__PETIKAN PILIHAN__.
____________
|
SUARA
KARYA, 02 Juli 2013
Dalam pemikiran ekonomi, ada dua
mazhab besar yang saling bertentangan: kapitalisme dan sosialisme. Kapitalisme
adalah mazhab ekonomi yang menekankan otonomi individu dan pasar bebas untuk
mengejar pertumbuhan, sedangkan mazhab sosialisme menekankan ekonomi untuk
kemakmuran dan kesejahteraan bersama dengan negara berperan dominan.
Jika kapitalisme mendewakan
individu, maka sosialisme mendewakan negara. Perbedaan mazhab ekonomi ini
berimbas pada pengelompokan kiblat politik. Kubu kapitalisme berkiblat ke Barat
(Amerika Serikat dan sekutunya), sedangkan kubu sosialisme berkiblat ke Timur
(Rusia, China, dan sekutunya). Meski secara de
facto, mazhab kapitalisme yang "menang"--seperti diungkapkan
Fukuyama--namun faktanya, kemakmuran yang dicapainya menimbulkan kesenjangan
ekonomi yang luar biasa antara si kaya dan si miskin.
Di pihak lain, dominasi negara
terhadap sistem perekonomian negara-negara sosialis menjadikan korupsi
merajalela dan kekayaan negara dikuasai para pejabat. Fenomena itu, misalnya,
terlihat di China dan negara-negara komunis lain.
Baik mazhab kapitalisme maupun
sosialisme gagal memakmurkan rakyat. Kedua mazhab ekonomi ini, meminjam Peter L
Berger dalam The Pyramids of Sacrifice:
Political Ethics and Social Change, sama-sama "memakan" korban
anak-anak bangsanya. Kapitalisme, menurut Berger, membiarkan manusia yang satu
mengeksploitasi manusia yang lain, sedangkan sosialisme sebaliknya.
Dalam konteks itulah, Pancasila
memberikan alternatif yang jitu. Mubyarto, misalnya, memperkenalkan Sistem Ekonomi Pancasila (SEP) dengan
memberikan landasan teori yang aplikatif. Menurut Mubyarto, SEP dijiwai Pancasila
dan merupakan usaha bersama berasaskan kekeluargaan dan kegotongroyongan
nasional.
Ada lima prinsip dasar ekonomi
Pancasila, tulis Mubyarto (LP3ES, 1981). Pertama, koperasi berperan dominan
dalam kehidupan ekonomi; kedua, ekonomi tumbuh dengan rangsangan modal dan
moral; ketiga, ada komitmen kuat terhadap pemerataan sosial; keempat,
menciptakan perekonomian nasional yang kuat dan mandiri; kelima, ada
desentralisasi ekonomi (agar tidak menumpuk di suatu kelompok atau perorangan).
____________
__DATA TERKUMPUL__.

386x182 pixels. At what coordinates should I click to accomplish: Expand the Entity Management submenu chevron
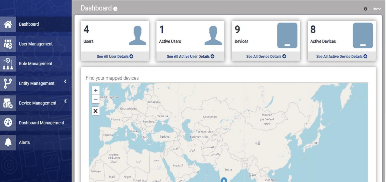[65, 82]
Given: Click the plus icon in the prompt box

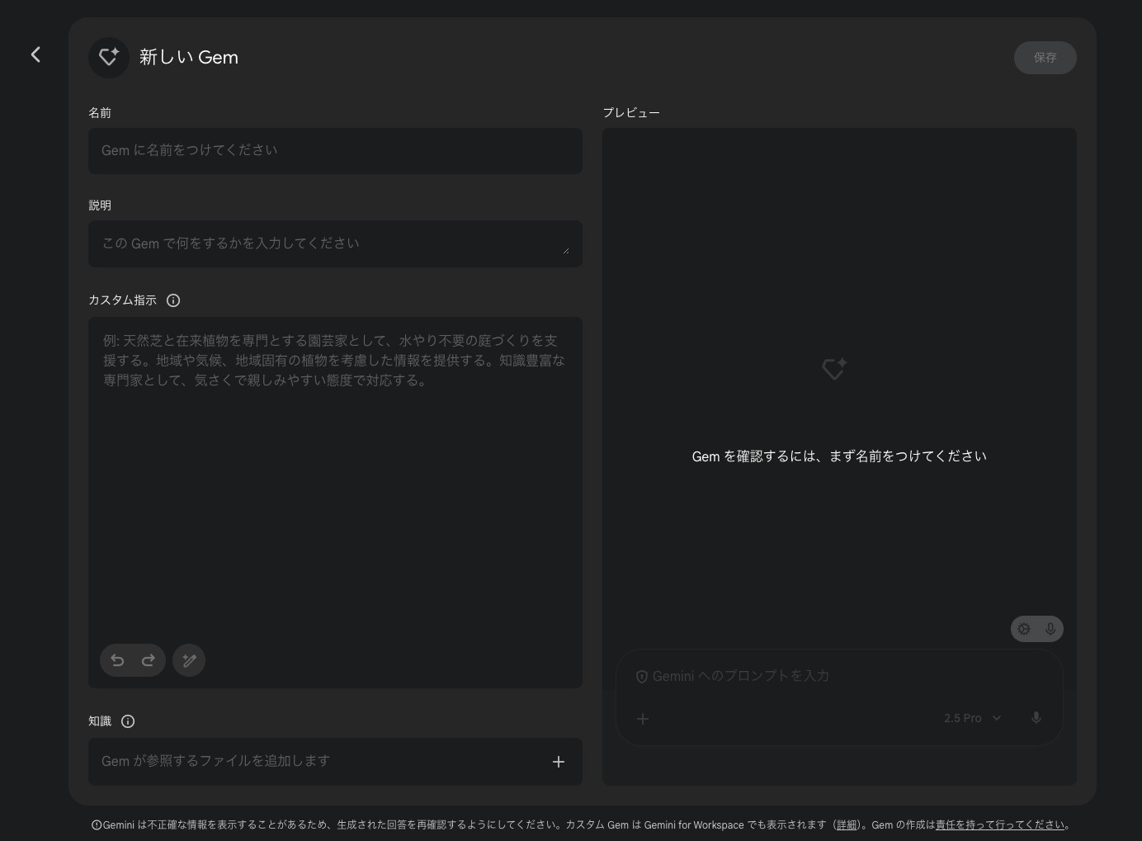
____________
__PERINTAH TUGAS__. Dari tulisan tentang mazhab ekonomi dan Pancasila, sebutkan semua prinsip dasar ekonomi Pancasila menurut Mubyarto.

__JAWABAN__.
1. Koperasi berperan dominan dalam kehidupan ekonomi.
2. Ekonomi tumbuh dengan rangsangan modal dan moral.
3. Ada komitmen kuat terhadap pemerataan sosial.
4. Menciptakan perekonomian nasional yang kuat dan mandiri.
5. Ada desentralisasi ekonomi agar tidak menumpuk di suatu kelompok atau perorangan.